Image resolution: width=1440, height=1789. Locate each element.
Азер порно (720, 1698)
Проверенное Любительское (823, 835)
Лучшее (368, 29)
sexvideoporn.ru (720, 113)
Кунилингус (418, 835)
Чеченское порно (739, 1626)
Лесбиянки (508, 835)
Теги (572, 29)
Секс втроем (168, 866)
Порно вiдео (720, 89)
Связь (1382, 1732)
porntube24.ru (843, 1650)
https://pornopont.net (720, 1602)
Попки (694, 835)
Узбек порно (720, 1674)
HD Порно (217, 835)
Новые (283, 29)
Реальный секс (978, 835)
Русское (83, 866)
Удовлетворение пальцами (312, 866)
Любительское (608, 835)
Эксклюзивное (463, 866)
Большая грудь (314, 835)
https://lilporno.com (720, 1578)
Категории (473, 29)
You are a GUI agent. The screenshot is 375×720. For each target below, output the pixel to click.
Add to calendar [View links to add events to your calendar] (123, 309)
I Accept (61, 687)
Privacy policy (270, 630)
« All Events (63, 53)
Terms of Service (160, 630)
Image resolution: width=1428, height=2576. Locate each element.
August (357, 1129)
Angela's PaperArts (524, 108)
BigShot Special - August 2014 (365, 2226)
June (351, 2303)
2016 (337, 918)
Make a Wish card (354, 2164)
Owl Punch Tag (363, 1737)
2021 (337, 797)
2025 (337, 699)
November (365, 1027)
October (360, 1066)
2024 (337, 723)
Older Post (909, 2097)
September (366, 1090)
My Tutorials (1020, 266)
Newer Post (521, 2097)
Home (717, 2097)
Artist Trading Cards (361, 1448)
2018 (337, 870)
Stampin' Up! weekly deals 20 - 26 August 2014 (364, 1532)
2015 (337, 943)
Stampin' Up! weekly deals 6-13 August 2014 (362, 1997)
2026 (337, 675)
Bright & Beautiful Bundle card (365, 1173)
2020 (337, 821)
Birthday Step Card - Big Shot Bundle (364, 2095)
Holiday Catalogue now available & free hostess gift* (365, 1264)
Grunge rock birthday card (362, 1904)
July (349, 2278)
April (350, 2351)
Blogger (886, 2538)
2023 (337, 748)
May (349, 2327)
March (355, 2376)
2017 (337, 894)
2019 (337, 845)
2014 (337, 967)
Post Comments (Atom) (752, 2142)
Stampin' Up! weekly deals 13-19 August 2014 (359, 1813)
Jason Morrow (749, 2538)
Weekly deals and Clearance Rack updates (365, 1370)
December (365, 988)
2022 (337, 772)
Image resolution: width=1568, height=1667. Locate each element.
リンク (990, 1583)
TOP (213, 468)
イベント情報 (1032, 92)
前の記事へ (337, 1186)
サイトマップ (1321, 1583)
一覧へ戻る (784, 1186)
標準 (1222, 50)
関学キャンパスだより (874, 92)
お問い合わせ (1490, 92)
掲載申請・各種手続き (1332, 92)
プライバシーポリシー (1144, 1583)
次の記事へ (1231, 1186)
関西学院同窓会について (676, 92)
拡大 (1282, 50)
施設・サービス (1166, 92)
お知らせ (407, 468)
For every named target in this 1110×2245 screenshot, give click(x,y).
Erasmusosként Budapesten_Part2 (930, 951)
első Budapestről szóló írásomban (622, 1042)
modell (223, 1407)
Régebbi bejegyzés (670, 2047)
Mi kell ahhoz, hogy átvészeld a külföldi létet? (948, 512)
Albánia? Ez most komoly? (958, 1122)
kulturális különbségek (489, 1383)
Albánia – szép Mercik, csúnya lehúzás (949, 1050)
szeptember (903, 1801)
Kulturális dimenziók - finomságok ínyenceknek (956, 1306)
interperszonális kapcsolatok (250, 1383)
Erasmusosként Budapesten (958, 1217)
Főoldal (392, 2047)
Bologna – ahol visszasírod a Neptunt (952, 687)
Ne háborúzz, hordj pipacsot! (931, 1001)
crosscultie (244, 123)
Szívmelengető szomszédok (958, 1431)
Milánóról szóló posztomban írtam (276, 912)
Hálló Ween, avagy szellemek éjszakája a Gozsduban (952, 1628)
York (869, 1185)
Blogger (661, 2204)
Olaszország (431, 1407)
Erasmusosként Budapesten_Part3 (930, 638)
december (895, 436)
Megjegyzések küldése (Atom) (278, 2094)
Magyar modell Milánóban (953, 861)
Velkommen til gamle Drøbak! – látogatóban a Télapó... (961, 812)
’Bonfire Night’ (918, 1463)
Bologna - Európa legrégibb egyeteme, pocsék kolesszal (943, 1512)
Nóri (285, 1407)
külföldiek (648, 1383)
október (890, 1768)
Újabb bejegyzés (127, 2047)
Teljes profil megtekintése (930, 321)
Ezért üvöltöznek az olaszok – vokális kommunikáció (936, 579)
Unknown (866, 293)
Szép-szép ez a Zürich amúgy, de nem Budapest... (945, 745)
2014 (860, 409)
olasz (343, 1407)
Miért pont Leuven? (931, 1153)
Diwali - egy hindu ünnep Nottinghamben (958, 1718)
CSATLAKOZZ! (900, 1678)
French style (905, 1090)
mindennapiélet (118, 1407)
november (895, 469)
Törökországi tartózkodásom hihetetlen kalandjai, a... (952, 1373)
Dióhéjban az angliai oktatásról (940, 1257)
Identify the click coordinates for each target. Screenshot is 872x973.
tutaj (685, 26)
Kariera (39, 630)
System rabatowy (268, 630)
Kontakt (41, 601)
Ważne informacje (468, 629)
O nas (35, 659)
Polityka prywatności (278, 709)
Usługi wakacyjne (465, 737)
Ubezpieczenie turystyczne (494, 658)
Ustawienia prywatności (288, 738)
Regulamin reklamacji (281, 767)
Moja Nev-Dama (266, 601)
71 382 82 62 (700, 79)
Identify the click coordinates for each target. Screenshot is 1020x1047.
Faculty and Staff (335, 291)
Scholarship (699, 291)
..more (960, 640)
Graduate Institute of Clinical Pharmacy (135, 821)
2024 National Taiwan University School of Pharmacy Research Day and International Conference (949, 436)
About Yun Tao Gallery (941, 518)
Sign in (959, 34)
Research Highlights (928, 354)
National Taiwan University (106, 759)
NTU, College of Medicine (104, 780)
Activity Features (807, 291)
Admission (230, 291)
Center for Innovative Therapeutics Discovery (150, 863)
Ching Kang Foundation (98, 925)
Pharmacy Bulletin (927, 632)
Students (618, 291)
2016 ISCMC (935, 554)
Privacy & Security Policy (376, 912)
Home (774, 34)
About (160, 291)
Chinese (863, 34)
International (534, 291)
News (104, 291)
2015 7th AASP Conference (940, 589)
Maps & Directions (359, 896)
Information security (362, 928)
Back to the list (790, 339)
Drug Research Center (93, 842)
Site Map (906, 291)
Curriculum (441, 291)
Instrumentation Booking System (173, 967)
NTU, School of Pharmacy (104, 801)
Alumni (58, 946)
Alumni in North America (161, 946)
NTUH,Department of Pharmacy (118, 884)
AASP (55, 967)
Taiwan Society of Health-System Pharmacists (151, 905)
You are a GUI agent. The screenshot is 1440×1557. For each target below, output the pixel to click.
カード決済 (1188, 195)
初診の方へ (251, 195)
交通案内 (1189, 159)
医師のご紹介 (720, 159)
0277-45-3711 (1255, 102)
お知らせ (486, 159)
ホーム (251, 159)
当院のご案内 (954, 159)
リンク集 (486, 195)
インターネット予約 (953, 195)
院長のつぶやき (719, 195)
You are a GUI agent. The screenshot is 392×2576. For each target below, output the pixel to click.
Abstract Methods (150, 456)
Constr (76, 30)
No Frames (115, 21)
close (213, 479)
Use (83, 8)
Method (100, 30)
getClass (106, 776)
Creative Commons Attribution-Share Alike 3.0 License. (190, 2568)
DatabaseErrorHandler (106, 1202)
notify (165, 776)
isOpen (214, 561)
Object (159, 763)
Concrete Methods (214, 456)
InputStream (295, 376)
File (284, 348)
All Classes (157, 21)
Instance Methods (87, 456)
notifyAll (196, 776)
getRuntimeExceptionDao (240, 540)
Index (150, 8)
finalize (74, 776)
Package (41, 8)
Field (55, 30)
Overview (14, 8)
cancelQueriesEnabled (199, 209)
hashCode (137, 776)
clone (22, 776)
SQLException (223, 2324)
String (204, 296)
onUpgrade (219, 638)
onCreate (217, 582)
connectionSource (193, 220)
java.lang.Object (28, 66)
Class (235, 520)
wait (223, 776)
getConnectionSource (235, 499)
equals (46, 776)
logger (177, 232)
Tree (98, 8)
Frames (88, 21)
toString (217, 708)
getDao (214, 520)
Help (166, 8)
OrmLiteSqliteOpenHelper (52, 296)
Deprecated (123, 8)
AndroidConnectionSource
***
Lay out the data as a Markdown table with the columns Row and Data line, numbering each row and leaving out any blank lines. Begin at the line that has "Older Post (909, 2097)" and stop after the line that has "2015 (337, 943)".

_Complete response_:
| Row | Data line |
|---|---|
| 1 | Older Post (909, 2097) |
| 2 | September (366, 1090) |
| 3 | My Tutorials (1020, 266) |
| 4 | Newer Post (521, 2097) |
| 5 | Home (717, 2097) |
| 6 | Artist Trading Cards (361, 1448) |
| 7 | 2018 (337, 870) |
| 8 | Stampin' Up! weekly deals 20 - 26 August 2014 (364, 1532) |
| 9 | 2015 (337, 943) |